## What to produce
In the listing that follows, the range to quote begins at the line that has "The height and width of the screenshot is (1150, 853)." and ends after the line that has "Toggle 搜索引擎 legend series"; quote it verbatim and add nothing.

Records supplied START

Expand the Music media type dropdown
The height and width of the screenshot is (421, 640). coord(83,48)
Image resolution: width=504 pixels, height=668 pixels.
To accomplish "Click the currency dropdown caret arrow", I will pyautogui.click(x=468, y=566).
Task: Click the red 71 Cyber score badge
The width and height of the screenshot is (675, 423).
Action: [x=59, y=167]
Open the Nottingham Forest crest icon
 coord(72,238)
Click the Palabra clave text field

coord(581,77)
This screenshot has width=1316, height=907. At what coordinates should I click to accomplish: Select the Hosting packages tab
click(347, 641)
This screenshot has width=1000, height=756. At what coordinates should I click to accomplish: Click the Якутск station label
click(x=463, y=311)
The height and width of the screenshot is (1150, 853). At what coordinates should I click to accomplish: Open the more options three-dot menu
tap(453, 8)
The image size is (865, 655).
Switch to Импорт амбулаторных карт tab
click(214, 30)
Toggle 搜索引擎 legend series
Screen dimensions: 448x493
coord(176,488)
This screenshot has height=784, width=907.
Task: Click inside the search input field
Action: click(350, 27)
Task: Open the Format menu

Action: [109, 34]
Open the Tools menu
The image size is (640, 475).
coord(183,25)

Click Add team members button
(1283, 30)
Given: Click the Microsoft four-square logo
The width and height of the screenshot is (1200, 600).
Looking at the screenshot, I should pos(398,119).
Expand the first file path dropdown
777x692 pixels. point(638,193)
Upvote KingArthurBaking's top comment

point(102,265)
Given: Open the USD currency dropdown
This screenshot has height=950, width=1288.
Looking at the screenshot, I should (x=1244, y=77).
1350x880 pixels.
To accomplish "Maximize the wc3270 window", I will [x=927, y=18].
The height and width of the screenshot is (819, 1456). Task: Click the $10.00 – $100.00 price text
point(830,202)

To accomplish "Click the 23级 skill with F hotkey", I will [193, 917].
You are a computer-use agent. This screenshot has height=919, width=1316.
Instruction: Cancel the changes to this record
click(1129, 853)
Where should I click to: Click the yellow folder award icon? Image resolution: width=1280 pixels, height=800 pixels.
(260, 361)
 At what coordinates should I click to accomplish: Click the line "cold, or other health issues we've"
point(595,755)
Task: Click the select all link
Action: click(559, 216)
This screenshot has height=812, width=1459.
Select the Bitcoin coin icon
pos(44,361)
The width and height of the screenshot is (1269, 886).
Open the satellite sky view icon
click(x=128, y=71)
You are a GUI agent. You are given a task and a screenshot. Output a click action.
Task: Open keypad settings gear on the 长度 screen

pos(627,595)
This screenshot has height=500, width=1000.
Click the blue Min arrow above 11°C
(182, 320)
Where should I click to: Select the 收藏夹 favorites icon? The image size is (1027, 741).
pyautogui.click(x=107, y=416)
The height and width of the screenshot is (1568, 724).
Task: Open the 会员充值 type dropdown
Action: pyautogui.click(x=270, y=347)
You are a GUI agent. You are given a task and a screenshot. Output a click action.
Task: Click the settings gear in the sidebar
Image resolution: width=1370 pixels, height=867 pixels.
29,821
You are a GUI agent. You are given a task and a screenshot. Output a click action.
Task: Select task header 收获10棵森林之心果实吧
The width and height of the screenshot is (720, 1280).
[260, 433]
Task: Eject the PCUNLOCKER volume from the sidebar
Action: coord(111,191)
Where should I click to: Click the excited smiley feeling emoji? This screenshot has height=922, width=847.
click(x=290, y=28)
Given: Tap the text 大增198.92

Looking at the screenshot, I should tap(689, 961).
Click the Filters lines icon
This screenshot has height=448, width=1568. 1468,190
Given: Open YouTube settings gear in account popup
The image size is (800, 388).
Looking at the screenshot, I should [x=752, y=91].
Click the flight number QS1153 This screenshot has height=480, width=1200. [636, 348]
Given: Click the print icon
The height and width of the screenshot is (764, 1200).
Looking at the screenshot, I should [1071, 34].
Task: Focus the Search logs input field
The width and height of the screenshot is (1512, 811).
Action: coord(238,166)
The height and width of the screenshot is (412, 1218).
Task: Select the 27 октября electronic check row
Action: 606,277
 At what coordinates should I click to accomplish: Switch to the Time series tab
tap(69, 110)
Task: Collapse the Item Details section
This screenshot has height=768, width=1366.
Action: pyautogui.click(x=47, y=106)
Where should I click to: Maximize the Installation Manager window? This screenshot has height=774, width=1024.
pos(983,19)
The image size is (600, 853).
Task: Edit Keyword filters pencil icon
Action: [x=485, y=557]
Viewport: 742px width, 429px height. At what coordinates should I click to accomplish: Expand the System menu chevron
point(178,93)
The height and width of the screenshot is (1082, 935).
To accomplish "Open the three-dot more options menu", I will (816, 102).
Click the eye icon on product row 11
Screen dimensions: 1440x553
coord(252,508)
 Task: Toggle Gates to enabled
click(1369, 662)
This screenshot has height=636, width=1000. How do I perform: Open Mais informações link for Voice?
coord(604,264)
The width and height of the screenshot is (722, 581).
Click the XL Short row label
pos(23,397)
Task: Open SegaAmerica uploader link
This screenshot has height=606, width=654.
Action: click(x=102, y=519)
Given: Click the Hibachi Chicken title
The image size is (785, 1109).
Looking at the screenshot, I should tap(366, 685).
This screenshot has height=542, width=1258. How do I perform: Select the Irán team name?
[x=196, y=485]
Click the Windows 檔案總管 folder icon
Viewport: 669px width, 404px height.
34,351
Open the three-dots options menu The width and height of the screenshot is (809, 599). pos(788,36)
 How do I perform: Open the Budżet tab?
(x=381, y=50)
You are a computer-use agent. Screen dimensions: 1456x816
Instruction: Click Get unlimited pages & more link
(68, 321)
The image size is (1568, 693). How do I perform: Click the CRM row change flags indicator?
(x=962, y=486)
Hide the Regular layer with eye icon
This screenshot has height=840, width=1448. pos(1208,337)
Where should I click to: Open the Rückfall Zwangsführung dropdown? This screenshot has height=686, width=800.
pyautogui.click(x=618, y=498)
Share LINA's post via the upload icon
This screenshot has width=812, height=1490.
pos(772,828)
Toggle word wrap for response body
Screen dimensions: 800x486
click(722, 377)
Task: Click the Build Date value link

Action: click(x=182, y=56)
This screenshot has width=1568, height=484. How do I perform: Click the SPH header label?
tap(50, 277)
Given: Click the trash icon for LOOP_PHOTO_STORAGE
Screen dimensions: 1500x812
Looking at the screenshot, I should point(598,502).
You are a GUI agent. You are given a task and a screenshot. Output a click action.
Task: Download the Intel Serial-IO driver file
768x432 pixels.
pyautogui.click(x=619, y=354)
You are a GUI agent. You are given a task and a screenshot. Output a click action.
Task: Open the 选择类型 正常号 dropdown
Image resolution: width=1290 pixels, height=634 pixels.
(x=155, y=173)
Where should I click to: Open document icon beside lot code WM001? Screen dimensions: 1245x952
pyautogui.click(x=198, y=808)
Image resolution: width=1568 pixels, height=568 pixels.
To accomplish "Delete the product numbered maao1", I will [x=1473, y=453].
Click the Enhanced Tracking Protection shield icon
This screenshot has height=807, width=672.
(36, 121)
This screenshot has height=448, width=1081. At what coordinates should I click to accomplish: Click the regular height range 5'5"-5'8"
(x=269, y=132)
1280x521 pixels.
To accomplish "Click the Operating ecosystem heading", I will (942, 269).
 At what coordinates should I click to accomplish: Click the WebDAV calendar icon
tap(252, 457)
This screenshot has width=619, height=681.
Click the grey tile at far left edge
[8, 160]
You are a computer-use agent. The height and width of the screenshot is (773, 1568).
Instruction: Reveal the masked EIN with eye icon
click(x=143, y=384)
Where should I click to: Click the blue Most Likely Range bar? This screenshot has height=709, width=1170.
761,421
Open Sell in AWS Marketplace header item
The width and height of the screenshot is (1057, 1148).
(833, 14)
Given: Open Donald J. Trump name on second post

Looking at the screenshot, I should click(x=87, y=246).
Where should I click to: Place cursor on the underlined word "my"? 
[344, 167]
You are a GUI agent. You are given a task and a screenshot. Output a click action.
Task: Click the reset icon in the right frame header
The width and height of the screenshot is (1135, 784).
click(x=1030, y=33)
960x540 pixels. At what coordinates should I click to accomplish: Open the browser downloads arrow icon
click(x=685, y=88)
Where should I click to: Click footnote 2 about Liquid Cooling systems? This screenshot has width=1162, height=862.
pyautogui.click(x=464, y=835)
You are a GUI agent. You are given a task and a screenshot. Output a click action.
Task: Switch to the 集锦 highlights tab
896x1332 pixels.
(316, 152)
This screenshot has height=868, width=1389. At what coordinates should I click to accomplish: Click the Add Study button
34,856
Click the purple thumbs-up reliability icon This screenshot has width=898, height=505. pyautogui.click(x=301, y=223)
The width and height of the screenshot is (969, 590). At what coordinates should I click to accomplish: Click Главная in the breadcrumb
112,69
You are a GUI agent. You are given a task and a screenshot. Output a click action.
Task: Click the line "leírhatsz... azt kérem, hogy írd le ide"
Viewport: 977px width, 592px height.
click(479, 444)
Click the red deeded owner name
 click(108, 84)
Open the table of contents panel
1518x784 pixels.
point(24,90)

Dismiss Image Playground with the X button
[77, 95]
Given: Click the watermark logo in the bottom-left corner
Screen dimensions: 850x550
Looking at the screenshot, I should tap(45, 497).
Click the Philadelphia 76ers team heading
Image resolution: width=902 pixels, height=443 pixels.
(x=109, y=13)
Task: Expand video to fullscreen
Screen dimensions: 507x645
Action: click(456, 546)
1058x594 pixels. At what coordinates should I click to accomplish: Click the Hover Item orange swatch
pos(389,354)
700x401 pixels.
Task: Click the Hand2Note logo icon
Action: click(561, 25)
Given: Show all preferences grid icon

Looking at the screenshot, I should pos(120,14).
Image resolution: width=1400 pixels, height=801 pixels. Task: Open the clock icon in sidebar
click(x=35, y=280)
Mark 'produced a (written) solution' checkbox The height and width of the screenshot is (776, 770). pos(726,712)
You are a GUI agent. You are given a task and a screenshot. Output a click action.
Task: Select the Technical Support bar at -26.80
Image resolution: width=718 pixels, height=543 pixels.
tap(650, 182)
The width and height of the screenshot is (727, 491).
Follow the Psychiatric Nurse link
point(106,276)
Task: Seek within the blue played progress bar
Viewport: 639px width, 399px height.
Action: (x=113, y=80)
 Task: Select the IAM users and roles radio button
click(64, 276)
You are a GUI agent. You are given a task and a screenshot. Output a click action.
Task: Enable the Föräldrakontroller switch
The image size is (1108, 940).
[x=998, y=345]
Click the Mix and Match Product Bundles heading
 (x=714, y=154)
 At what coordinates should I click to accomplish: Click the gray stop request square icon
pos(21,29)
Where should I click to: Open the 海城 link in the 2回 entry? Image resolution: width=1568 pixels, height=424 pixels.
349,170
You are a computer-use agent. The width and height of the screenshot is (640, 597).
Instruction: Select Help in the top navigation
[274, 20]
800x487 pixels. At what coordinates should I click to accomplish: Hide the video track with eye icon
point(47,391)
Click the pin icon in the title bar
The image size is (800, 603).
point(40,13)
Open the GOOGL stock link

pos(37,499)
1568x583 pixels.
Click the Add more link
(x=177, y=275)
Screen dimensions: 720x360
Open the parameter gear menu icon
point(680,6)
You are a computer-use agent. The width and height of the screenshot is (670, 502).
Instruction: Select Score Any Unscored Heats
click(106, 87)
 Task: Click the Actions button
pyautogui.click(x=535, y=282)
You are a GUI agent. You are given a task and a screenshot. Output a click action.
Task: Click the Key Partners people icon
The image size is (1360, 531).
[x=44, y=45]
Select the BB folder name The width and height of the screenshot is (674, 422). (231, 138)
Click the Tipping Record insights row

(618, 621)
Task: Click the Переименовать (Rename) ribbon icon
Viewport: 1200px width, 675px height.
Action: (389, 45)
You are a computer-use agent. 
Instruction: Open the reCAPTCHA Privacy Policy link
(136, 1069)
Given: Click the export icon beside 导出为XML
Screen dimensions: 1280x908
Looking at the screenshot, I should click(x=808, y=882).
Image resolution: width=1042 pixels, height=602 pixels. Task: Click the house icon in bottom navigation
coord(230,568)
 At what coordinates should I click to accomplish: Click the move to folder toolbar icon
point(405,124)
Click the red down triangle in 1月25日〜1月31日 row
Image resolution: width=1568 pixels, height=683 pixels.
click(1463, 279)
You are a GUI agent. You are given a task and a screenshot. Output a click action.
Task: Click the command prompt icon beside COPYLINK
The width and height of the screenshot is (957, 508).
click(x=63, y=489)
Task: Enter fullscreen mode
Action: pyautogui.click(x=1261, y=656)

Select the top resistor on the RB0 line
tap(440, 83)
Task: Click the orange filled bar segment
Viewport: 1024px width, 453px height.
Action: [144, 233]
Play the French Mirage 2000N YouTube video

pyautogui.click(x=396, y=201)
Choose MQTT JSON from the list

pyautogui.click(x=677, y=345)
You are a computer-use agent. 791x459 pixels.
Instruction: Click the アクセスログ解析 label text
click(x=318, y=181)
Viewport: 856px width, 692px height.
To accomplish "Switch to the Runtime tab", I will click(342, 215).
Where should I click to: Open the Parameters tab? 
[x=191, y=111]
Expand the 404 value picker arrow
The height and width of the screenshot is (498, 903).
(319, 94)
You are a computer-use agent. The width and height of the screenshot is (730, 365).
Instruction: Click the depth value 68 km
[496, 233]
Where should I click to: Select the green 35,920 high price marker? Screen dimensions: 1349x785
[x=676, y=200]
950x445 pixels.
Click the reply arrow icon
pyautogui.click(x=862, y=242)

Records supplied END

## Result
The height and width of the screenshot is (1150, 853). At what coordinates should I click to accomplish: Open the more options three-dot menu
tap(453, 8)
The image size is (865, 655).
Switch to Импорт амбулаторных карт tab
click(214, 30)
Toggle 搜索引擎 legend series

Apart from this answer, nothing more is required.